WHAT TO WORK ON -
Transcribe the section of the audio data processing passage below, starting at the words "In the accompanying" and ending after the words "indicating gain correction.".

2. Description of Related Art
A background noise canceling technique is generally known in a mobile phone realm. For example, JP-2004-289614 discloses a technique for improving clearness of voice signal where the voice signal is emphasized based on estimated signal characteristic of background noise and signal characteristic of voice signal from a microphone.

SUMMARY

BRIEF DESCRIPTION OF THE DRAWINGS

In the accompanying drawings:

FIG. 1 is an exemplary block diagram illustrating audio data processing apparatus according to an embodiment of the present invention;

FIG. 2 is an exemplary block diagram illustrating a correction gain calculating unit; and

FIG. 3 is an exemplary graph indicating gain correction.

DESCRIPTION OF THE EMBODIMENTS

An embodiment of the present invention will be described below with reference to the accompanying drawings.
FIG. 1 exemplary shows a constitution of Audio data processing apparatus 10 according to one embodiment of the present invention. The Audio data processing apparatus 10 is usually built in an audio player with a microphone such as a mobile phone. The Audio data processing apparatus 10 has an audio decoder 20 for generating a playback signal S40, which is original audio data before correcting, by decoding encoded audio data S10.

RAW DATA -
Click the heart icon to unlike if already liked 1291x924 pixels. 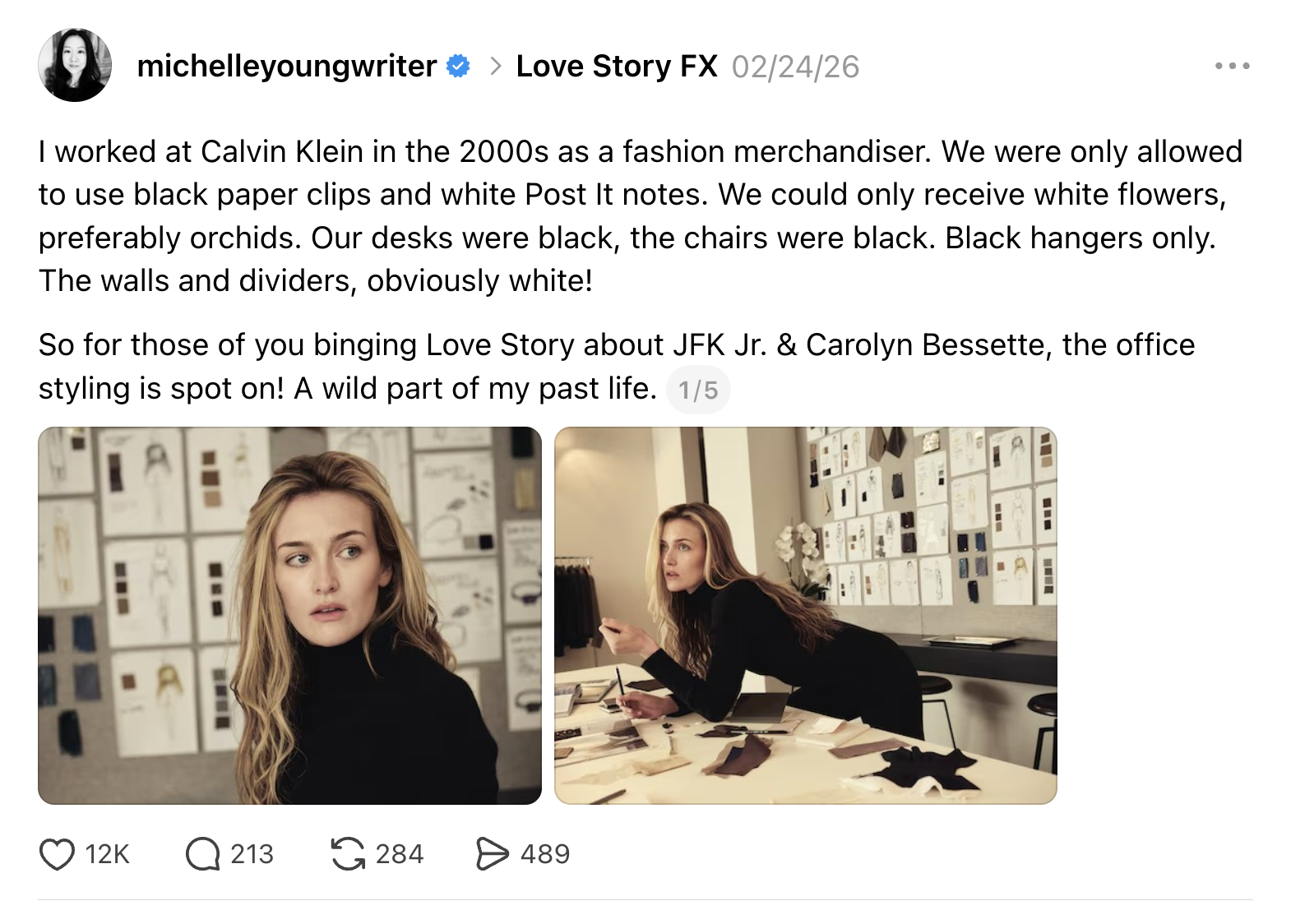pos(56,855)
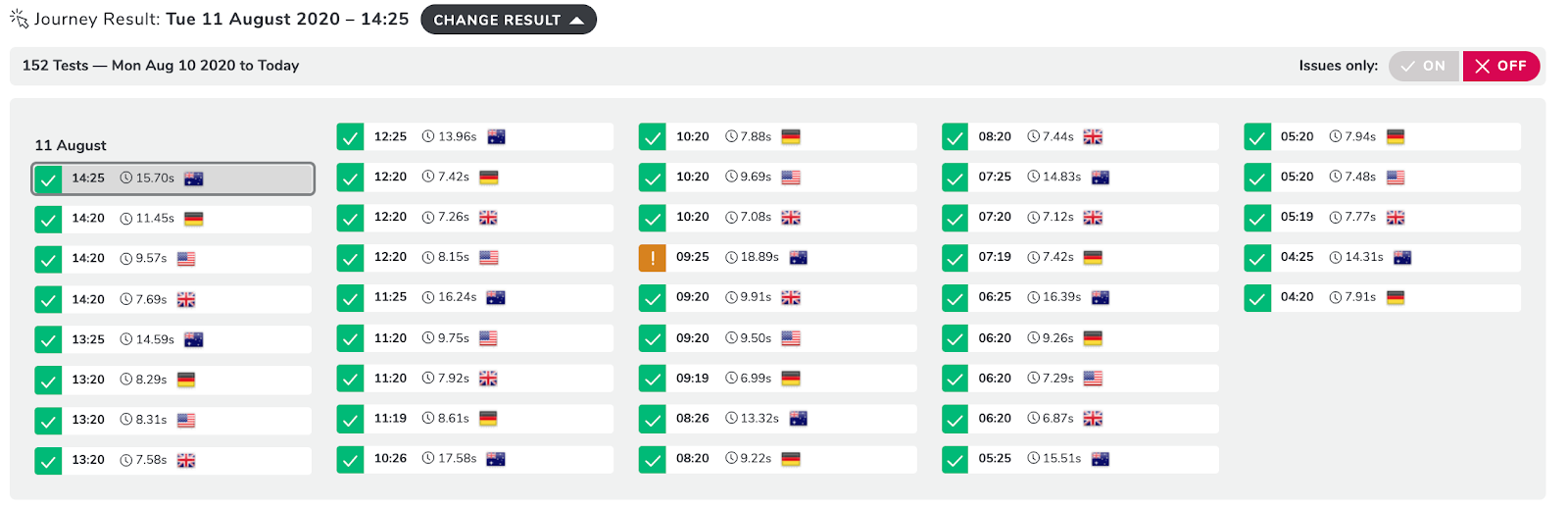The image size is (1568, 508).
Task: Click the US flag on 05:20 7.48s result
Action: (1396, 178)
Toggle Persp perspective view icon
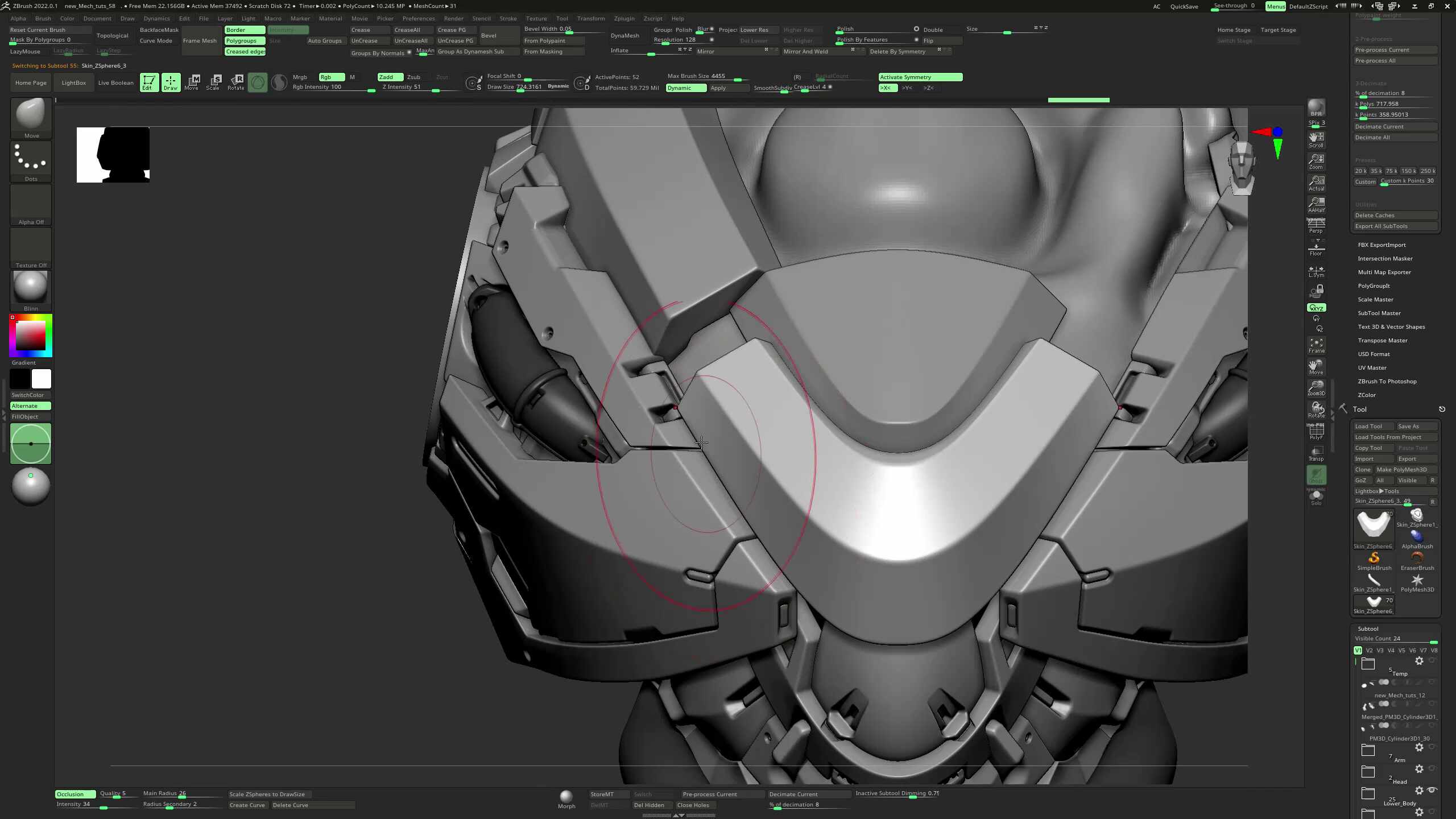Screen dimensions: 1456x819 tap(1316, 226)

ANSWER BELOW -
In the accompanying drawings:

FIG. 1 is an exemplary block diagram illustrating audio data processing apparatus according to an embodiment of the present invention;

FIG. 2 is an exemplary block diagram illustrating a correction gain calculating unit; and

FIG. 3 is an exemplary graph indicating gain correction.